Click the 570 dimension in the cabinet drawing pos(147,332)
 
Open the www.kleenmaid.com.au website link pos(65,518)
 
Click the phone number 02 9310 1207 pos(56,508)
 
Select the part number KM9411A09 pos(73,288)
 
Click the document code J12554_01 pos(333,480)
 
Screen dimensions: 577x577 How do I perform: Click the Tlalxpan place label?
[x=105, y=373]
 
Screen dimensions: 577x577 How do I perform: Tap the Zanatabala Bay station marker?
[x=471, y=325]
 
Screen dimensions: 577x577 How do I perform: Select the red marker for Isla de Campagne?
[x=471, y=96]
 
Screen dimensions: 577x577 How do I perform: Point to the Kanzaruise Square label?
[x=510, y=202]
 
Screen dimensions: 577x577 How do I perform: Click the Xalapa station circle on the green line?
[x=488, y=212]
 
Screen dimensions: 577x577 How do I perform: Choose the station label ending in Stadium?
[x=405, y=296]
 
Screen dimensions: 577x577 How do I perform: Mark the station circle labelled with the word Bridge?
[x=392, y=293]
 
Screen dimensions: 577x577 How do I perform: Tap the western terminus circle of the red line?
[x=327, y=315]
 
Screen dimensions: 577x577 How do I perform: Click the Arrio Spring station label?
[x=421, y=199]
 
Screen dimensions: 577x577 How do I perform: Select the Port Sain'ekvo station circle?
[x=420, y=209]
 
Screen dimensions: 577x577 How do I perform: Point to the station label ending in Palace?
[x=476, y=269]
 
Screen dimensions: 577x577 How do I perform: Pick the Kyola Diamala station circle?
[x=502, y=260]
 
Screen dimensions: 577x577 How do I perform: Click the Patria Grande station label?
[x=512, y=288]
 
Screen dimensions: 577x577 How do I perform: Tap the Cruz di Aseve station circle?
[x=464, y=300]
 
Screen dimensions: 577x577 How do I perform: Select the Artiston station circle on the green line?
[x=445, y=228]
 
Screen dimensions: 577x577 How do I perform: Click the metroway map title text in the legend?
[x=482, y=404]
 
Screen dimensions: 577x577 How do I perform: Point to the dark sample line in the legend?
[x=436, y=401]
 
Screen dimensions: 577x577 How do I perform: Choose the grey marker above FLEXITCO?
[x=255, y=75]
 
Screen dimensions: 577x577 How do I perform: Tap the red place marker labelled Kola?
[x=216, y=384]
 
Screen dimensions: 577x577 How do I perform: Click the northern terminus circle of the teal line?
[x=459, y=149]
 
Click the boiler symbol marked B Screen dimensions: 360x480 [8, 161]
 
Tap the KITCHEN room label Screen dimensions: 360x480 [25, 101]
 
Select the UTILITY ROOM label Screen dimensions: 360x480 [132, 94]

WRITTEN REQUEST:
Rewrite all of the lines above with "station circle" changed to "station dot" wherever it appears, keeping everything else the same.

SOLUTION TO THE PROBLEM:
Click the 570 dimension in the cabinet drawing pos(147,332)
 
Open the www.kleenmaid.com.au website link pos(65,518)
 
Click the phone number 02 9310 1207 pos(56,508)
 
Select the part number KM9411A09 pos(73,288)
 
Click the document code J12554_01 pos(333,480)
 
Screen dimensions: 577x577 How do I perform: Click the Tlalxpan place label?
[x=105, y=373]
 
Screen dimensions: 577x577 How do I perform: Tap the Zanatabala Bay station marker?
[x=471, y=325]
 
Screen dimensions: 577x577 How do I perform: Select the red marker for Isla de Campagne?
[x=471, y=96]
 
Screen dimensions: 577x577 How do I perform: Point to the Kanzaruise Square label?
[x=510, y=202]
 
Screen dimensions: 577x577 How do I perform: Click the Xalapa station dot on the green line?
[x=488, y=212]
 
Screen dimensions: 577x577 How do I perform: Choose the station label ending in Stadium?
[x=405, y=296]
 
Screen dimensions: 577x577 How do I perform: Mark the station dot labelled with the word Bridge?
[x=392, y=293]
 
Screen dimensions: 577x577 How do I perform: Tap the western terminus circle of the red line?
[x=327, y=315]
 
Screen dimensions: 577x577 How do I perform: Click the Arrio Spring station label?
[x=421, y=199]
 
Screen dimensions: 577x577 How do I perform: Select the Port Sain'ekvo station dot?
[x=420, y=209]
 
Screen dimensions: 577x577 How do I perform: Point to the station label ending in Palace?
[x=476, y=269]
 
Screen dimensions: 577x577 How do I perform: Pick the Kyola Diamala station dot?
[x=502, y=260]
 
Screen dimensions: 577x577 How do I perform: Click the Patria Grande station label?
[x=512, y=288]
 
Screen dimensions: 577x577 How do I perform: Tap the Cruz di Aseve station dot?
[x=464, y=300]
 
Screen dimensions: 577x577 How do I perform: Select the Artiston station dot on the green line?
[x=445, y=228]
 
Screen dimensions: 577x577 How do I perform: Click the metroway map title text in the legend?
[x=482, y=404]
 
Screen dimensions: 577x577 How do I perform: Point to the dark sample line in the legend?
[x=436, y=401]
 
Screen dimensions: 577x577 How do I perform: Choose the grey marker above FLEXITCO?
[x=255, y=75]
 
Screen dimensions: 577x577 How do I perform: Tap the red place marker labelled Kola?
[x=216, y=384]
 
Screen dimensions: 577x577 How do I perform: Click the northern terminus circle of the teal line?
[x=459, y=149]
 
Click the boiler symbol marked B Screen dimensions: 360x480 [8, 161]
 
Tap the KITCHEN room label Screen dimensions: 360x480 [25, 101]
 
Select the UTILITY ROOM label Screen dimensions: 360x480 [132, 94]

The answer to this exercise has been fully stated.